International media were allowed to visit the facility at Bagram Air Base, the main U.S. base in Afghanistan, that will replace an existing prison which has drawn widespread criticism.
The new prison, which was completed in September and is still empty, will begin housing prisoners from the old facility in the next two weeks, with transfer of the roughly 700 detainees to be completed by the end of the year.
"The new facility ... provides improved detainee living conditions ... as well as vocational, technical, and other programmes to assist with peaceful reintegration of released detainees," said U.S. Brigadier General Mark Martins.
"This facility, and these reintegration programmes ... will promote transparency and legitimacy," Martins, interim commander for U.S. detainee operations in Afghanistan, told reporters at the base north of Kabul.
The existing Bagram prison has become a symbol of detainee abuses for Afghans after the deaths of two detainees in 2002. In June, the BBC reported allegations of abuse and neglect at the facility after interviewing 27 former inmates.
Asked how he would describe conditions there, Martins said it had always met international and domestic standards.
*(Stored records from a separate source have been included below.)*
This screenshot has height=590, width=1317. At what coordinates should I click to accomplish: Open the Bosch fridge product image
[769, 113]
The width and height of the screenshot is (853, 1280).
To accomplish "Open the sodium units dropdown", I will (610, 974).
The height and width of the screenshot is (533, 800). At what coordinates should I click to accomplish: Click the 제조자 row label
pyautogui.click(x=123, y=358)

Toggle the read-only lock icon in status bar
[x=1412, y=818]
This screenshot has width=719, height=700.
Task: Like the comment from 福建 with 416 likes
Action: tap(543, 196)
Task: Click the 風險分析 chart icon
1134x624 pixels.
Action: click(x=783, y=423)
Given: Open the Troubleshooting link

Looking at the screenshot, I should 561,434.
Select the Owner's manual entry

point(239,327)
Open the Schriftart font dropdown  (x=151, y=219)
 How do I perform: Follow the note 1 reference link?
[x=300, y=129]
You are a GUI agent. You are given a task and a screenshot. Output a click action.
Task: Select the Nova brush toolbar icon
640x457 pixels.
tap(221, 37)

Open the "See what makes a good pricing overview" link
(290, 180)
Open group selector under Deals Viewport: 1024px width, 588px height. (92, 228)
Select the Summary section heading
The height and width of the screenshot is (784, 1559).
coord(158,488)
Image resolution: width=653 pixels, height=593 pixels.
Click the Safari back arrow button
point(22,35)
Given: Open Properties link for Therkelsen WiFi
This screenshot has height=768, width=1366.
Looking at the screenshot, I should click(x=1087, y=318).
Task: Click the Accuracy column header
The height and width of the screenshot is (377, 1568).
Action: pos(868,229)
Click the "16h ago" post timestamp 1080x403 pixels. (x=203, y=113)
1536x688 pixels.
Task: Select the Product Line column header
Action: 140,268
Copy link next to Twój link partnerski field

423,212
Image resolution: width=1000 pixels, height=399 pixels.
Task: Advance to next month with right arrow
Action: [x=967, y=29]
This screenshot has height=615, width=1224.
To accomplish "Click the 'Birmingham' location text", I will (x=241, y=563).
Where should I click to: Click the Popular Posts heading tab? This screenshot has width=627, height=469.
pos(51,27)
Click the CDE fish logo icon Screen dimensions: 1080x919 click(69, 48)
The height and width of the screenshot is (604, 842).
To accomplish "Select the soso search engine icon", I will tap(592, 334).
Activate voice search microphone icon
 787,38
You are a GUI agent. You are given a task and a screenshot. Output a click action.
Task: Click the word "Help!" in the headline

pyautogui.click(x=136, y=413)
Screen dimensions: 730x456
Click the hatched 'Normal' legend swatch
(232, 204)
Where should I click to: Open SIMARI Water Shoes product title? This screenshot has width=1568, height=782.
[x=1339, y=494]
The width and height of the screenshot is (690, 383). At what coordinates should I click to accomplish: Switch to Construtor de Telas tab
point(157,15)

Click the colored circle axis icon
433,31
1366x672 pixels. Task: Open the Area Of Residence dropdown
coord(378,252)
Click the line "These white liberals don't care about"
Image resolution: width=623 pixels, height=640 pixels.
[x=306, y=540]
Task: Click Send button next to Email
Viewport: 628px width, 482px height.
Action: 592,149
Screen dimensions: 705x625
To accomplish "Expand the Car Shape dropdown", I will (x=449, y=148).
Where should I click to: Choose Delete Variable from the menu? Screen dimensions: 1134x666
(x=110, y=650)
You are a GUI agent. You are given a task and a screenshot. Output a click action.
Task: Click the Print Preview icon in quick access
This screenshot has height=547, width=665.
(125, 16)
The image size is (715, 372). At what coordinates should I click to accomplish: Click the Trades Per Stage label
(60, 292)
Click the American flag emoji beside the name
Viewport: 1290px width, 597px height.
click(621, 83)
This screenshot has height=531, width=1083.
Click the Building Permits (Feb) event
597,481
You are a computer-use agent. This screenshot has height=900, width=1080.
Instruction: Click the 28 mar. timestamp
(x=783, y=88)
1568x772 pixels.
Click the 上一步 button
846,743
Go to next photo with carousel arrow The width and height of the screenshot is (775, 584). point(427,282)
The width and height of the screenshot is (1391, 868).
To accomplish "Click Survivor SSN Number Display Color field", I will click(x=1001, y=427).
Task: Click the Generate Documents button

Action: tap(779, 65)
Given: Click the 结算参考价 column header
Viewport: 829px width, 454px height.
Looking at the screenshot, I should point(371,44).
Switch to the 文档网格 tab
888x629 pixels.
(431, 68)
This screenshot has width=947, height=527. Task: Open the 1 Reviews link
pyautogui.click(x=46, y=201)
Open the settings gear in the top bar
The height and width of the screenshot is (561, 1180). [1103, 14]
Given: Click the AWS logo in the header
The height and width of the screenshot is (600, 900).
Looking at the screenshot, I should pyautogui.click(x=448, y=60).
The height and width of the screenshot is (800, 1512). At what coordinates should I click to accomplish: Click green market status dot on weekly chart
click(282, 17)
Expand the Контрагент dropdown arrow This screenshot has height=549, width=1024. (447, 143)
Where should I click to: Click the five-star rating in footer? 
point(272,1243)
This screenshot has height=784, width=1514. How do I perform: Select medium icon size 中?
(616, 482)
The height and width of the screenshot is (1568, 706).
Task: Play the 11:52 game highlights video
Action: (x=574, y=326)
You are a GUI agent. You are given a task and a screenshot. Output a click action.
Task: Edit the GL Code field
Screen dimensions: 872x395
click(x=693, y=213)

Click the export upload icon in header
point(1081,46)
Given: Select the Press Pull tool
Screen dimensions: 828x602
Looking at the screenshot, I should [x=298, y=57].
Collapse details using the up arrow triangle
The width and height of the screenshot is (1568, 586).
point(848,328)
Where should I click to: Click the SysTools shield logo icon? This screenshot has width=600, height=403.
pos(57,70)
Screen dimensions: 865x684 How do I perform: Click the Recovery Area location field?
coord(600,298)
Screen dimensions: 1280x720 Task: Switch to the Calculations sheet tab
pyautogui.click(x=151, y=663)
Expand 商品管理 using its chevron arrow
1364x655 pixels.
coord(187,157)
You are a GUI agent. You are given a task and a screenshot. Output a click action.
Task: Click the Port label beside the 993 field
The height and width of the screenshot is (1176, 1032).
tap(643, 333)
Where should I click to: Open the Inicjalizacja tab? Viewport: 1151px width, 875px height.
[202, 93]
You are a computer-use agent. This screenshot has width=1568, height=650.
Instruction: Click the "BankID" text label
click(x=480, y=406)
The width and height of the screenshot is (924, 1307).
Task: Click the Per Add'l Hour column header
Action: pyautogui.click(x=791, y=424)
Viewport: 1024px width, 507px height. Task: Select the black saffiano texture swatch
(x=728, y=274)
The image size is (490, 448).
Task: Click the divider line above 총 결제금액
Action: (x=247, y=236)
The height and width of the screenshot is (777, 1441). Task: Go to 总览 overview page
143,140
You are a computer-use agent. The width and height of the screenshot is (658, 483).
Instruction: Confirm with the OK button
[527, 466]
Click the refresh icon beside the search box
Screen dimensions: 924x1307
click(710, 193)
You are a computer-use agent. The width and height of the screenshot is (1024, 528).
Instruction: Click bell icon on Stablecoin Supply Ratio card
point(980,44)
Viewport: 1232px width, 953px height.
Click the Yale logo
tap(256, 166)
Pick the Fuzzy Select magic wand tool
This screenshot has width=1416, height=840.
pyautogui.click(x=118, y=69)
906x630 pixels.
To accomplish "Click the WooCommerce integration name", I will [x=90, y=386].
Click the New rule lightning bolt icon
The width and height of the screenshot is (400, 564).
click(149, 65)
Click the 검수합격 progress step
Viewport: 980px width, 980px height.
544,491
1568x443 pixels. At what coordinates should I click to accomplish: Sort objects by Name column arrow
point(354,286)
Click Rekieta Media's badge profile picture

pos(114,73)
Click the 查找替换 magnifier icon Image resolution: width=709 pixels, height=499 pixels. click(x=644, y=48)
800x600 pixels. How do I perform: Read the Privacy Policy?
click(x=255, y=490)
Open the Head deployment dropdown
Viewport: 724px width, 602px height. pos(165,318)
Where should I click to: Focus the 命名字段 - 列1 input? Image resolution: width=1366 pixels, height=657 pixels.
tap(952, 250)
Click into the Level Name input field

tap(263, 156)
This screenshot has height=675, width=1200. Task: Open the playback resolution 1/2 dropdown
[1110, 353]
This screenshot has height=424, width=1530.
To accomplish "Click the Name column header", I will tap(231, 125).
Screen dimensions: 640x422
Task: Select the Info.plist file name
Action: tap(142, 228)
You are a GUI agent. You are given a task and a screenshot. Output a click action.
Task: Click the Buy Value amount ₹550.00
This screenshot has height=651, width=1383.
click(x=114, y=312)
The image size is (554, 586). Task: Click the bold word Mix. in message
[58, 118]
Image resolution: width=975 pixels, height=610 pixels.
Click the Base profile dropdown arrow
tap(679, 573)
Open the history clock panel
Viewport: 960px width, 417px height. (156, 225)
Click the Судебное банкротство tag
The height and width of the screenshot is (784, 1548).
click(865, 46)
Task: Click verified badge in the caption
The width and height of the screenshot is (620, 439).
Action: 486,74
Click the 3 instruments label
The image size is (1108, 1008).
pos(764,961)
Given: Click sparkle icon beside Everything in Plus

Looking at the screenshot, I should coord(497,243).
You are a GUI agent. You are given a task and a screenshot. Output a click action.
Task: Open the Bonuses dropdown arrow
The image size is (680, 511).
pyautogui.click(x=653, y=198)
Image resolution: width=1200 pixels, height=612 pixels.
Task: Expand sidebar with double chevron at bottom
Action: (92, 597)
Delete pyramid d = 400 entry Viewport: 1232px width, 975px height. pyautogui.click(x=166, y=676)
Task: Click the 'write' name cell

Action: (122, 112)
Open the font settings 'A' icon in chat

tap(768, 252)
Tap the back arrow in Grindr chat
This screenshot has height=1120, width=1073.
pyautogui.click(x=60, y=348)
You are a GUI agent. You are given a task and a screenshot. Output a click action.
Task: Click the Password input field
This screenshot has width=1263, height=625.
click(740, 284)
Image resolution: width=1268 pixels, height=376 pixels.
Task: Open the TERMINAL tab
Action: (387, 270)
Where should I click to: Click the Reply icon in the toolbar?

No media has ever been allowed to visit the notorious detention facility.
SANCTUARIES FOR INSURGENTS
General Stanley McChrystal, U.S. and NATO commander in Afghanistan, has said insurgents use detention facilities as sanctuaries and has criticised U.S. facilities like Bagram, where prisoners have fewer rights than those held at Guantanamo Bay.
In September, the Pentagon announced that prisoners at Bagram prison would be able to have their detention reviewed roughly every six months and would be assigned personal representatives drawn from U.S. military ranks.
Those detainees' representatives would not be lawyers.
The new review process, the Pentagon says, is "consistent" with the counter-insurgency strategy put in place by McChrystal, aimed at winning public support and undercutting recent gains by the Taliban.
But rights groups say the measures do not go far enough and have called on President Barack Obama to revise U.S. detention policies in Afghanistan further.
"All detainees in Afghanistan are entitled to minimum protections, including the right to legal counsel, and to be able to challenge the legal and factual basis for the detention before an independent and impartial tribunal," three leading rights groups said in a statement.
"The U.S. reforms still fall short of providing detainees with those rights," Amnesty International, Human Rights First and Human Rights Watch said in the statement.
The new prison, which will cost another $67 million to start up, can house up to 1,100 detainees.
It includes classrooms and vocational facilities where detainees can be taught technical skills in agriculture, masonry and tailoring.
The long-term goal was also to train Afghan guards and eventually hand over the prison to the Afghans, Martins said.